JMX implementation : feature parity for target systems #12158

SylvainJuge · 2024-09-03T09:15:07Z

SylvainJuge · 2024-09-03T09:56:13Z

Ping @robsunday I can't yet co-assign you as you are not part of the otel contributors group.

SylvainJuge · 2024-09-03T12:10:45Z

For Tomcat, the mapping is not the same but almost equivalent, there isn't anything we need to add for 1:1 support beyond aligning the metrics themselves.

Side note: using JMX object names and attributes is a convenient way to identify elements, as it's a common part between the two mappings.

JMX : Catalina:type=Manager,host=localhost,context=* or Tomcat:type=GlobalRequestProcessor,name=*
- activeSessions : tomcat.sessions (no attribute) <==> http.server.tomcat.sessions.activeSessions with context attribute
JMX: Catalina:type=GlobalRequestProcessor,name=* or Catalina:type=GlobalRequestProcessor,name=*
- JMX Gatherer: name => proto_handler, JMX Insight: name => name
- errorCount: tomcat.errors with proto_handler attribute <==> http.server.tomcat.errorCount with name attribute
- requestCount: tomcat.request_count with proto_handler attribute <==> http.server.tomcat.requestCount with name attribute
- maxTime: tomcat.max_time with proto_handler attribute <==> http.server.tomcat.maxTime with name attribute
- processingTime: tomcat.processing_time with proto_handler attribute <==> http.server.tomcat.processingTime with name attribute
- bytesReceived: tomcat.traffic with proto_handler and direction = received|sent <==> http.server.tomcat.traffic with name, direction identical
JMX: Catalina:type=ThreadPool,name=* or Tomcat:type=ThreadPool,name=*
- JMX Gatherer: name => proto_handler, JMX Insight: name => name
- currentThreadCount : tomcat.threads with state = idle <==> http.server.tomcat.threads with name , state identical (state=idle reports the total number of threads, which is a bug mentioned here and here)
- currentThreadsBusy: tomcat.threads with state = busy <==> http.server.tomcat.threads with name and state identical

Given the mapping differences, I think here we need we probably need to leave it as-is for now.

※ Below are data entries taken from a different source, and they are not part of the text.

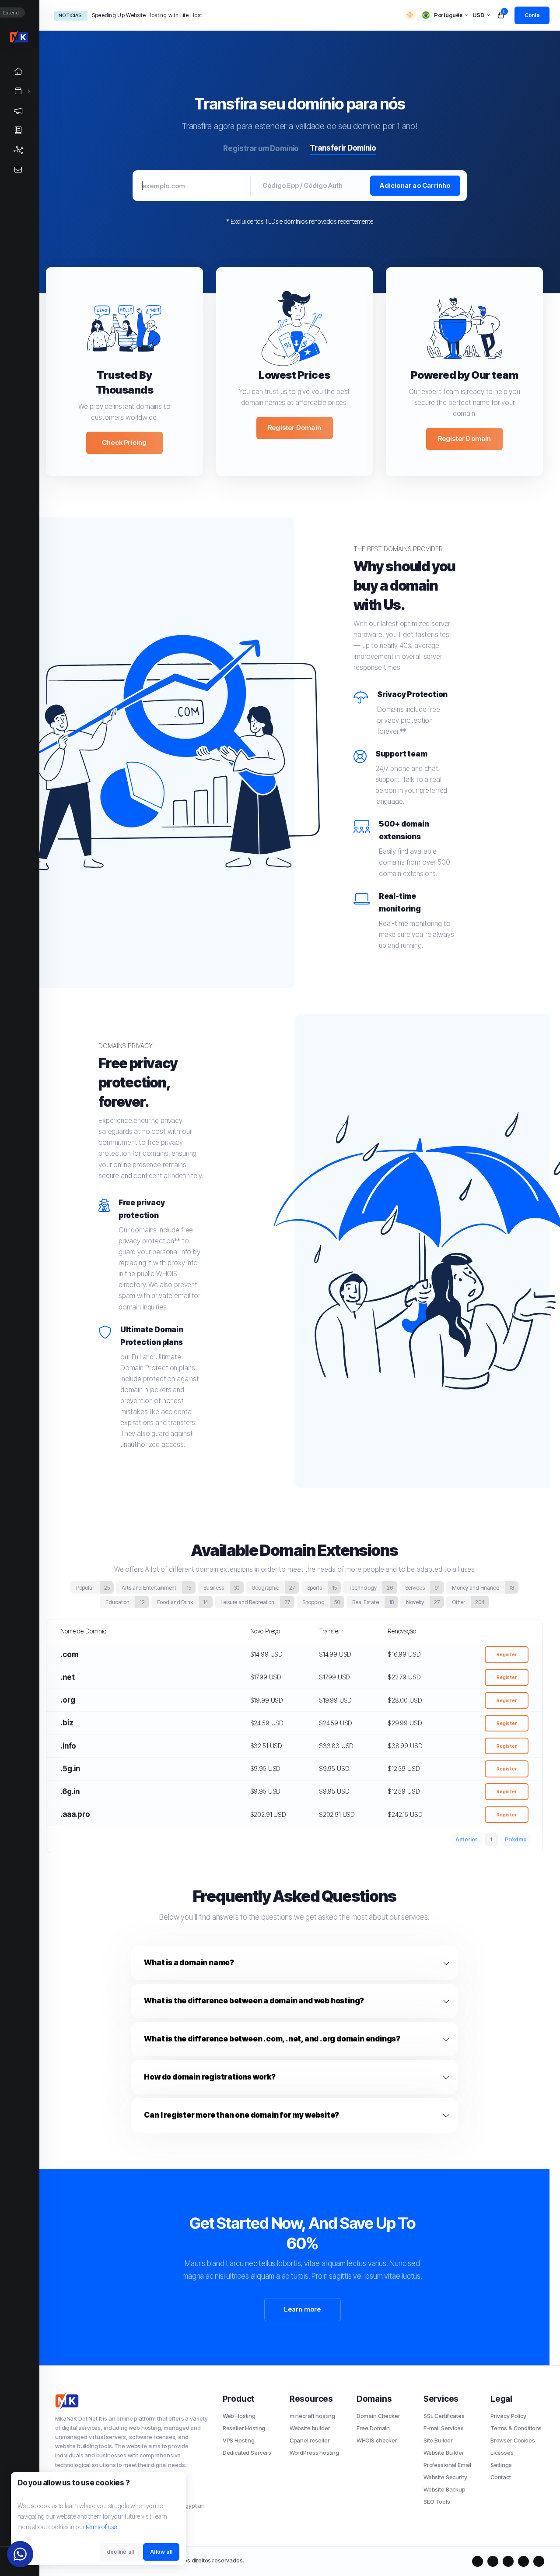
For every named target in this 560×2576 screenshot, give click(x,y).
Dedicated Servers (247, 2452)
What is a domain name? (189, 1962)
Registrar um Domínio (261, 148)
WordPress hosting (314, 2452)
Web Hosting (239, 2415)
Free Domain (373, 2428)
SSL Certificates (444, 2415)
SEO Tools (437, 2501)
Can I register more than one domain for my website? (241, 2115)
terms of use (101, 2526)
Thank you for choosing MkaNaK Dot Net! (144, 15)
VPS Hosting (239, 2440)
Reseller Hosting (244, 2428)
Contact (500, 2477)
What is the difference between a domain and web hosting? (254, 2000)
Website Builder (444, 2452)
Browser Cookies (512, 2440)
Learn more (302, 2309)
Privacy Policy (508, 2415)
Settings (501, 2464)
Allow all (161, 2551)
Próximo (516, 1839)
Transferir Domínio (343, 148)
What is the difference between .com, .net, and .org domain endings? (272, 2038)
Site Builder (438, 2440)
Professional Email (447, 2464)
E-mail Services (444, 2428)
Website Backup (445, 2489)
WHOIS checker (377, 2440)
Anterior (466, 1839)
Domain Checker (378, 2415)
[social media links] (477, 2561)
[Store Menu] (18, 91)
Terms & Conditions (516, 2428)
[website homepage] (132, 2401)
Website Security (445, 2477)
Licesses (502, 2452)
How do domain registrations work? (209, 2077)
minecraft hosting (312, 2415)
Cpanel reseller (310, 2440)
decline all (120, 2551)
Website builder (310, 2428)
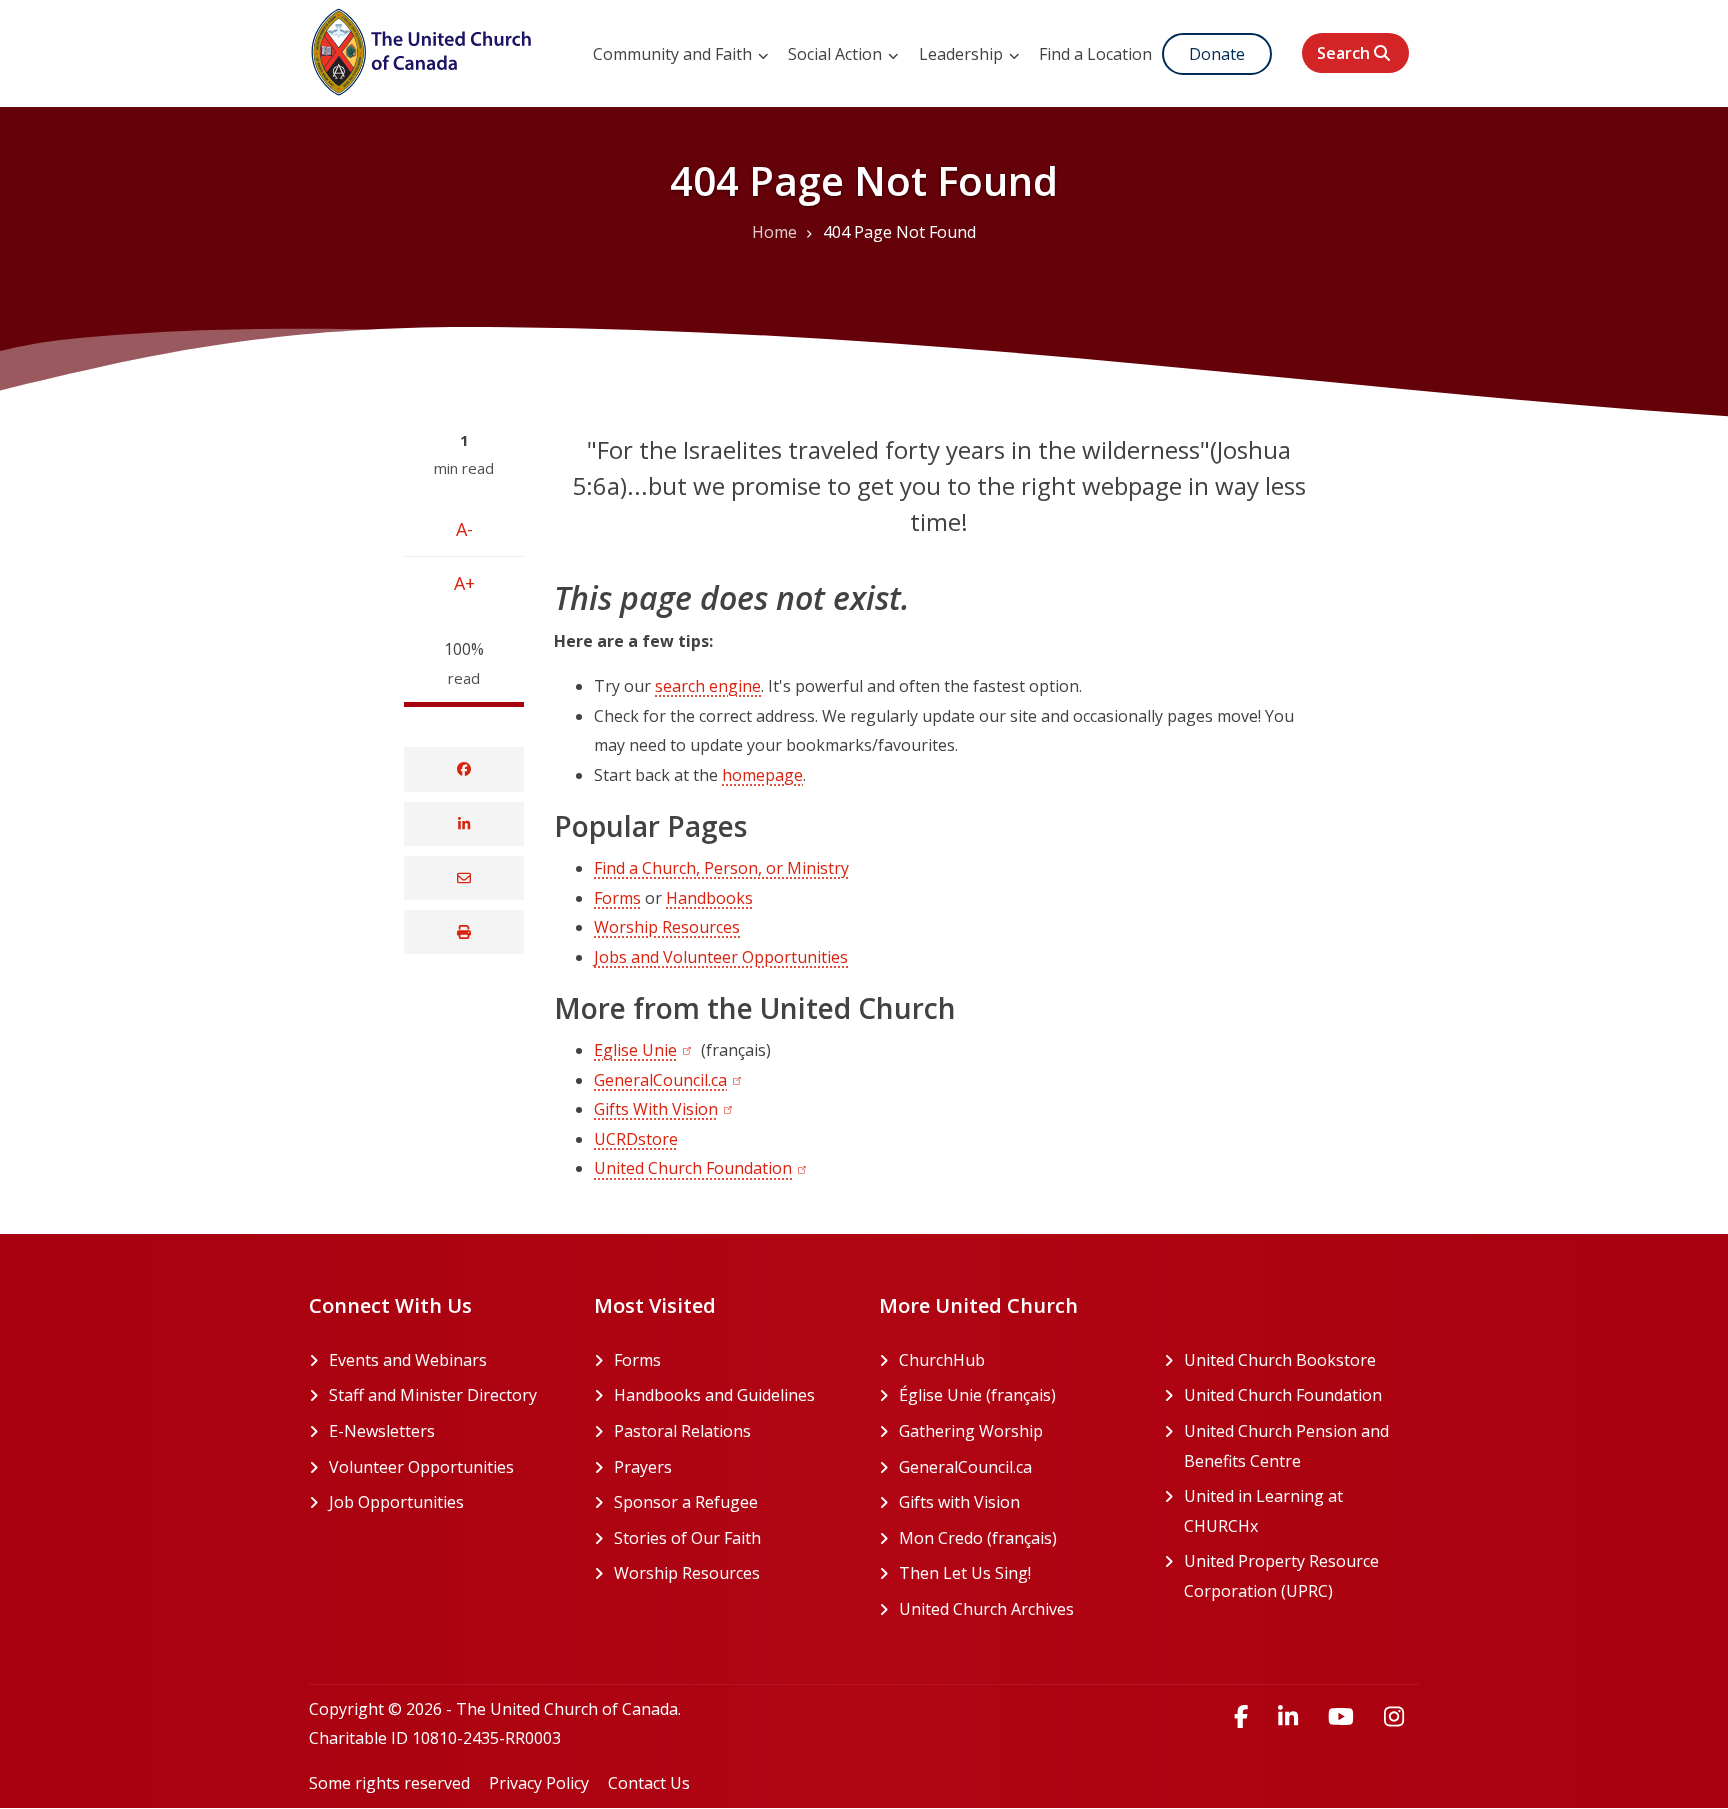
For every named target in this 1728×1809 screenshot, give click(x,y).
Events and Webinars (408, 1360)
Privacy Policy (539, 1783)
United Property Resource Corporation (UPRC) (1301, 1576)
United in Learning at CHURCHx (1297, 1511)
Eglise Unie (635, 1050)
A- (464, 529)
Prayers (643, 1467)
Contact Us (649, 1783)
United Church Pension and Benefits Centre (1301, 1446)
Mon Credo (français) (1016, 1538)
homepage (762, 775)
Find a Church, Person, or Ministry (721, 868)
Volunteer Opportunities (421, 1467)
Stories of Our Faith (687, 1538)
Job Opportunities (396, 1502)
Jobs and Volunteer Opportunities (721, 957)
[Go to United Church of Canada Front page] (424, 49)
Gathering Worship (1016, 1431)
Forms (617, 898)
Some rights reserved (389, 1783)
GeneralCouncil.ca (660, 1080)
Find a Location (1095, 54)
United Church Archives (1016, 1609)
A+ (464, 583)
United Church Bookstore (1301, 1360)
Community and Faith (674, 54)
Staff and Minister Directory (433, 1395)
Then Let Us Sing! (1016, 1573)
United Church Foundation (693, 1168)
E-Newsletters (382, 1431)
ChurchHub (1016, 1360)
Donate (1217, 54)
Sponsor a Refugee (686, 1502)
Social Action (837, 54)
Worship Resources (667, 927)
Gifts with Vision (1016, 1502)
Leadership (963, 54)
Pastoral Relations (682, 1431)
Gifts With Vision (656, 1109)
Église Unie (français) (1016, 1395)
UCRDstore (636, 1139)
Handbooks (709, 898)
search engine (708, 686)
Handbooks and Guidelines (714, 1395)
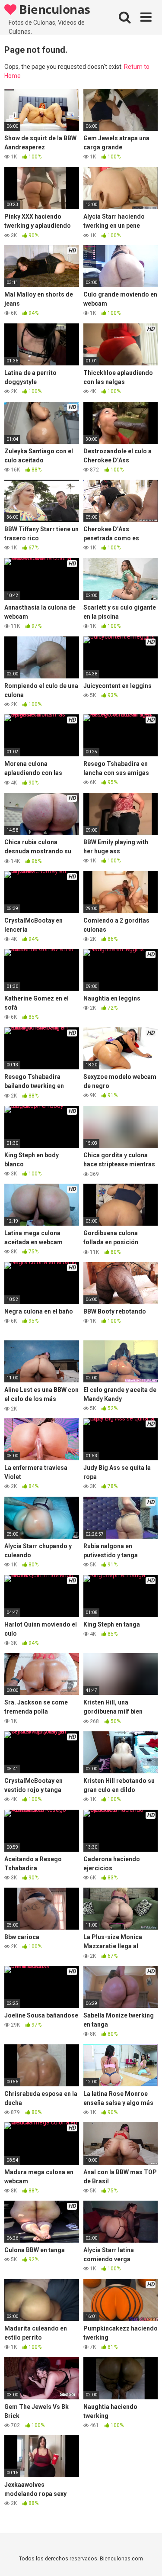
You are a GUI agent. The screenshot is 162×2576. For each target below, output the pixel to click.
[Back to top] (146, 2558)
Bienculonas (53, 9)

robsunday · 2024-09-03T12:31:13Z

I'll look on Jetty

SylvainJuge · 2024-09-03T13:42:27Z

For Wildfly, the mapping is also not the same but equivalent, there isn't anything we need to add for 1:1 support beyond aligning the metrics themselves.

JMX: jboss.as:deployment=*,subsystem=undertow
- Both map deployment => deployment attribute
- sessionsCreated: wildfly.session.count <==> wildfly.session.sessionsCreated
- activeSessions: wildfly.session.active <==> wildfly.session.activeSessions
- expiredSessions: wildfly.session.expired <==> wildfly.session.expiredSessions
- rejectedSessions: wildfly.session.rejected <==> wildfly.session.rejectedSessions
JMX: jboss.as:subsystem=undertow,server=*,http-listener=*
- Both map server => server attribute and http-listener => value of listener
- requestCount: wildfly.request.count <==> wildfly.request.requestCount
- processingTime: wildfly.request.time <==> wildfly.request.processingTime
- errorCount: wildfly.request.server_error <==> wildfly.request.errorCount
- bytesSent: wildfly.network.io with extra state = out attribute <==> same
- bytesReceived: wildfly.network.io with extra state = in attribute <==> same
JMX: jboss.as:subsystem=datasources,data-source=*,statistics=pool
- Both map data-source => value of data_source
- ActiveCount : wildfly.jdbc.connection.open with state = active <==> wildfly.db.client.connections.usage with state = used
- IdleCount : wildfly.jdbc.connection.open with state = idle <==> wildfly.db.client.connections.usage with state = idle
- WaitCount: wildfly.jdbc.request.wait <==> wildfly.db.client.connections.WaitCount
JMX: jboss.as:subsystem=transactions
- numberOfTransactions: wildfly.jdbc.transaction.count <==> wildfly.db.client.transaction.NumberOfTransactions
- numberOfSystemRollbacks: wildfly.jdbc.rollback.count with cause = system <==> wildfly.db.client.rollback.count with cause = system
- numberOfResourceRollbacks: wildfly.jdbc.rollback.count with cause = resource <==> wildfly.db.client.rollback.count with cause = resource
- numberOfApplicationRollbacks: wildfly.jdbc.rollback.count with cause = application <==> wildfly.db.client.rollback.count with cause = application

SylvainJuge · 2024-09-04T09:01:10Z

For JVM metrics, the JMX Insight does not provide a YAML file, the feature is implemented in the runtime-metrics module of instrumentation (link). The current definition is aligned with semantic conventions for JVM metrics.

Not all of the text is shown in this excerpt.